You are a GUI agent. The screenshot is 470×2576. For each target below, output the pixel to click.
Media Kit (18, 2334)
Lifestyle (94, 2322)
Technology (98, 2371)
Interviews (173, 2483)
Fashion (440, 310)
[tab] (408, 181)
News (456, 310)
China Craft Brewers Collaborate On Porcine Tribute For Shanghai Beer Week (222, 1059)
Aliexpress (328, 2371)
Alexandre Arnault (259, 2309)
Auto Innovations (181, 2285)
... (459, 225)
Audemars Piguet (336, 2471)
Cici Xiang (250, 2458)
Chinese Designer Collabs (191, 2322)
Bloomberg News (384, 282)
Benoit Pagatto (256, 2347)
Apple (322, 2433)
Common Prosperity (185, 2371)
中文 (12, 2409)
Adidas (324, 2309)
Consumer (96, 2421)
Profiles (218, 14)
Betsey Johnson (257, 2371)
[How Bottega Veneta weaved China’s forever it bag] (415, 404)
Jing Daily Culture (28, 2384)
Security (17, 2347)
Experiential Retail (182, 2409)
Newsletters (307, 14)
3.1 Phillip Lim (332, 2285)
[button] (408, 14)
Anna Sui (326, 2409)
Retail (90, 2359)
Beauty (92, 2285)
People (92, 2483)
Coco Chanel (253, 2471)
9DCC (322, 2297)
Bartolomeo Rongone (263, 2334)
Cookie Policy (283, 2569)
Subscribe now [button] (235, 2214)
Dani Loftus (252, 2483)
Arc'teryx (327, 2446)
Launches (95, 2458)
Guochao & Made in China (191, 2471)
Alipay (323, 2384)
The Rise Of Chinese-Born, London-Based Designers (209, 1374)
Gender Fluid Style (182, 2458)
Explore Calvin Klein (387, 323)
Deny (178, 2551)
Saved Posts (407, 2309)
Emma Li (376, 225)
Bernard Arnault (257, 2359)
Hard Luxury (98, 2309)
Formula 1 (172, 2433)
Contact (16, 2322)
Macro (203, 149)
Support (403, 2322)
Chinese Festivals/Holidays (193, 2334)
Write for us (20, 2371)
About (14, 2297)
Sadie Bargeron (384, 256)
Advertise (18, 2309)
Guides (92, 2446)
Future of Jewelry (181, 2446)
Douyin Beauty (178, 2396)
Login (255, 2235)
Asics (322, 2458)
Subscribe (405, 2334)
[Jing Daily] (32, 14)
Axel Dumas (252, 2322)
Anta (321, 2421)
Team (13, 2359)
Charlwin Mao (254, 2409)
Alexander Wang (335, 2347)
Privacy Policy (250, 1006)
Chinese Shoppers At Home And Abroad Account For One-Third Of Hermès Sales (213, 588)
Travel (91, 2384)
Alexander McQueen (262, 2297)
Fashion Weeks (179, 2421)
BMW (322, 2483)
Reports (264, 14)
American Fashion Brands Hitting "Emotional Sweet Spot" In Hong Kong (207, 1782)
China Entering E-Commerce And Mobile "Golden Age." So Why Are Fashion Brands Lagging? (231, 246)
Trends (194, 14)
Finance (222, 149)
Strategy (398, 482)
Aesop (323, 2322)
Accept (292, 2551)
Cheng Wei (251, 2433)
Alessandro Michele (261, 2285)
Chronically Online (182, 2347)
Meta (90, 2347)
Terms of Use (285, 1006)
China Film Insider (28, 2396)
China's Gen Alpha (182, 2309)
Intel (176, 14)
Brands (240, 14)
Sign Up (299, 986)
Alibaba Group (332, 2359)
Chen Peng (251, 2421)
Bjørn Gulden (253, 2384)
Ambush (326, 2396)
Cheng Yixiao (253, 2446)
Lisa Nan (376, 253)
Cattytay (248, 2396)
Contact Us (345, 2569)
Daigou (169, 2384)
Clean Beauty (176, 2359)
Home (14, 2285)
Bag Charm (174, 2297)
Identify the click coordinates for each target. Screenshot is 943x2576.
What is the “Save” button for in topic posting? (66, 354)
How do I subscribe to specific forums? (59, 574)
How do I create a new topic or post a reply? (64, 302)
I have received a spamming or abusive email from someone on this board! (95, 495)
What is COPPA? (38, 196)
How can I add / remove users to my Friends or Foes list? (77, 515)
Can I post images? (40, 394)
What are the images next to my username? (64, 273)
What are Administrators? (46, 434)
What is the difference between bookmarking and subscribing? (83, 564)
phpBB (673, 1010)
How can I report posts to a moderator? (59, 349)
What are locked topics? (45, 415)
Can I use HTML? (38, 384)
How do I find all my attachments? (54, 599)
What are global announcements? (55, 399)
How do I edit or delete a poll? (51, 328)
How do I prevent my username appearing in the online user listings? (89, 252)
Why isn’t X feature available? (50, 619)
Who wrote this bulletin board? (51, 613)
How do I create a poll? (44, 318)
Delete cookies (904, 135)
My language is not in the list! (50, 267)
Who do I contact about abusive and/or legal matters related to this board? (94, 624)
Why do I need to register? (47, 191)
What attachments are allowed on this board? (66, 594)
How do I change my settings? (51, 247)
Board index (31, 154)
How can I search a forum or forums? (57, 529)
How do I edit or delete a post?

+ + + + + + +

> _Exercise description_: Reproduce all the records, exactly and in full.

> _Response to the task_:
You are a GUI agent. The screenshot is 470×2576. For each target below, output the pixel to click.
Media Kit (18, 2334)
Lifestyle (94, 2322)
Technology (98, 2371)
Interviews (173, 2483)
Fashion (440, 310)
[tab] (408, 181)
News (456, 310)
China Craft Brewers Collaborate On Porcine Tribute For Shanghai Beer Week (222, 1059)
Aliexpress (328, 2371)
Alexandre Arnault (259, 2309)
Auto Innovations (181, 2285)
... (459, 225)
Audemars Piguet (336, 2471)
Cici Xiang (250, 2458)
Chinese Designer Collabs (191, 2322)
Bloomberg News (384, 282)
Benoit Pagatto (256, 2347)
Apple (322, 2433)
Common Prosperity (185, 2371)
中文 (12, 2409)
Adidas (324, 2309)
Consumer (96, 2421)
Profiles (218, 14)
Betsey Johnson (257, 2371)
[How Bottega Veneta weaved China’s forever it bag] (415, 404)
Jing Daily Culture (28, 2384)
Security (17, 2347)
Experiential Retail (182, 2409)
Newsletters (307, 14)
3.1 Phillip Lim (332, 2285)
[button] (408, 14)
Anna Sui (326, 2409)
Retail (90, 2359)
Beauty (92, 2285)
People (92, 2483)
Coco Chanel (253, 2471)
9DCC (322, 2297)
Bartolomeo Rongone (263, 2334)
Cookie Policy (283, 2569)
Subscribe now [button] (235, 2214)
Dani Loftus (252, 2483)
Arc'teryx (327, 2446)
Launches (95, 2458)
Guochao & Made in China (191, 2471)
Alipay (323, 2384)
The Rise Of Chinese-Born, London-Based Designers (209, 1374)
Gender Fluid Style (182, 2458)
Explore Calvin Klein (387, 323)
Deny (178, 2551)
Saved Posts (407, 2309)
Emma Li (376, 225)
Bernard Arnault (257, 2359)
Hard Luxury (98, 2309)
Formula 1 (172, 2433)
Contact (16, 2322)
Macro (203, 149)
Support (403, 2322)
Chinese Festivals/Holidays (193, 2334)
Write for us (20, 2371)
About (14, 2297)
Sadie Bargeron (384, 256)
Advertise (18, 2309)
Guides (92, 2446)
Future of Jewelry (181, 2446)
Douyin Beauty (178, 2396)
Login (255, 2235)
Asics (322, 2458)
Subscribe (405, 2334)
[Jing Daily] (32, 14)
Axel Dumas (252, 2322)
Anta (321, 2421)
Team (13, 2359)
Charlwin Mao (254, 2409)
Alexander Wang (335, 2347)
Privacy Policy (250, 1006)
Chinese Shoppers At Home And Abroad Account For One-Third Of Hermès Sales (213, 588)
Travel (91, 2384)
Alexander McQueen (262, 2297)
Fashion Weeks (179, 2421)
BMW (322, 2483)
Reports (264, 14)
American Fashion Brands Hitting "Emotional Sweet Spot" In Hong Kong (207, 1782)
China Entering E-Commerce And Mobile "Golden Age." So Why Are Fashion Brands Lagging? (231, 246)
Trends (194, 14)
Finance (222, 149)
Strategy (398, 482)
Aesop (323, 2322)
Accept (292, 2551)
Cheng Wei (251, 2433)
Alessandro Michele (261, 2285)
Chronically Online (182, 2347)
Meta (90, 2347)
Terms of Use (285, 1006)
China Film Insider (28, 2396)
China's Gen Alpha (182, 2309)
Intel (176, 14)
Brands (240, 14)
Sign Up (299, 986)
Alibaba Group (332, 2359)
Chen Peng (251, 2421)
Bjørn Gulden (253, 2384)
Ambush (326, 2396)
Cheng Yixiao (253, 2446)
Lisa Nan (376, 253)
Cattytay (248, 2396)
Contact Us (345, 2569)
Daigou (169, 2384)
Clean Beauty (176, 2359)
Home (14, 2285)
Bag Charm (174, 2297)
Identify the click coordinates for each target. Screenshot is 943x2576.
What is the “Save” button for in topic posting? (66, 354)
How do I subscribe to specific forums? (59, 574)
How do I create a new topic or post a reply? (64, 302)
I have received a spamming or abusive email from someone on this board! (95, 495)
What is COPPA? (38, 196)
How can I add / remove users to my Friends or Foes list? (77, 515)
Can I post images? (40, 394)
What are the images next to my username? (64, 273)
What are Administrators? (46, 434)
What is the difference between bookmarking and subscribing? (83, 564)
phpBB (673, 1010)
How can I report posts to a moderator? (59, 349)
What are locked topics? (45, 415)
Can I use HTML? (38, 384)
How do I find all my attachments? (54, 599)
What are global announcements? (55, 399)
How do I edit or delete a poll? (51, 328)
How do I prevent my username appearing in the online user listings? (89, 252)
Why isn’t X feature available? (50, 619)
Who wrote this bulletin board? (51, 613)
How do I create a poll? (44, 318)
Delete cookies (904, 135)
My language is not in the list! (50, 267)
Who do I contact about abusive and/or legal matters related to this board? (94, 624)
Why do I need to register? (47, 191)
What attachments are allowed on this board? (66, 594)
How do I change my settings? (51, 247)
Board index (31, 154)
How can I search a forum or forums? (57, 529)
How do I edit or delete a post?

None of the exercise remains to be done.